I would like to see more improvements to the way the DMD frontend is developed - regarding other users than the DMD compiler - before picking up D2 again. More specifically:

* Seperation of frontend and backend needs to be more clear. The file structure is one thing, but it would be nice if the DMD backend specific parts in the frontend code could be versioned out for DMD. A simple ` #if IN_DMD ' would be a big improvement.

* put the code under version control, that could simplify pulling fixes into our tree.

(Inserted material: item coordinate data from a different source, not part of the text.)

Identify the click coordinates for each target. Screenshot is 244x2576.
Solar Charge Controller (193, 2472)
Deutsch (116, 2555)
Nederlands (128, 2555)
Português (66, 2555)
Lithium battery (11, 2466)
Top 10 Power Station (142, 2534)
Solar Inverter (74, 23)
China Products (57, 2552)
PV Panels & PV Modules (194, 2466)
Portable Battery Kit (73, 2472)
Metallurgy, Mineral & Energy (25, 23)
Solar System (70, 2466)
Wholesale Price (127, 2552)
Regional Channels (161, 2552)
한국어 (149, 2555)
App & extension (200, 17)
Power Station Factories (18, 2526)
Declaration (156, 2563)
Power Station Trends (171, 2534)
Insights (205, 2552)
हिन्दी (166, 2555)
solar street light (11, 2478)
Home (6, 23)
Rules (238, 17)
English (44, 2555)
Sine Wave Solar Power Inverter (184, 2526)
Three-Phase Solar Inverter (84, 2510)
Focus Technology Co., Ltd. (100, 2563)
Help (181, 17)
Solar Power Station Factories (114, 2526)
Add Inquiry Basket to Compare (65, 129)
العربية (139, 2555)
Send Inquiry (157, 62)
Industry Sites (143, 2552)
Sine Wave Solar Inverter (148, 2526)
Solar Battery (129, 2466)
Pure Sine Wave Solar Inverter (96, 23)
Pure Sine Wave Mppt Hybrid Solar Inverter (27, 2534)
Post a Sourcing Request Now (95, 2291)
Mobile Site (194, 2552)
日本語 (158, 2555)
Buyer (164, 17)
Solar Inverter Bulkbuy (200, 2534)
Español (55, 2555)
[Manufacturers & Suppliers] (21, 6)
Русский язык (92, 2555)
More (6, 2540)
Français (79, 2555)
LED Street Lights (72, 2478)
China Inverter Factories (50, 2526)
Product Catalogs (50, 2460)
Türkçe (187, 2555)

I was going to put a few more entries on this list, but I could probably provide some patches there instead of just asking for things to happen .. But the main point is, D1 support is more than enough work already, however these two simple improvements would be a big help, and will benefit others who wish to use the frontend in the future as well.

-Tomas
May 28, 2009
Robert Clipsham Wrote:

> Not bad considering my (lack of) C/C++ knowledge. If there's some interest for it I suppose I could give it another shot and try to merge the latest front end, it'd be a good chance for me to finally learn C/C++ (I made the <del>mistake</del> decision to learn D first... I found it too awesome to bother learning the obviously inferior C/C++ :P).

I found recently that properly designed C++ code can live happily without all that esoteric macro/template crap and can be pretty readable and understandable even using nasty antipatterns. This being achieved simply by using C++ subset that is supported on various platforms. Code that does the job instead of casting black magic.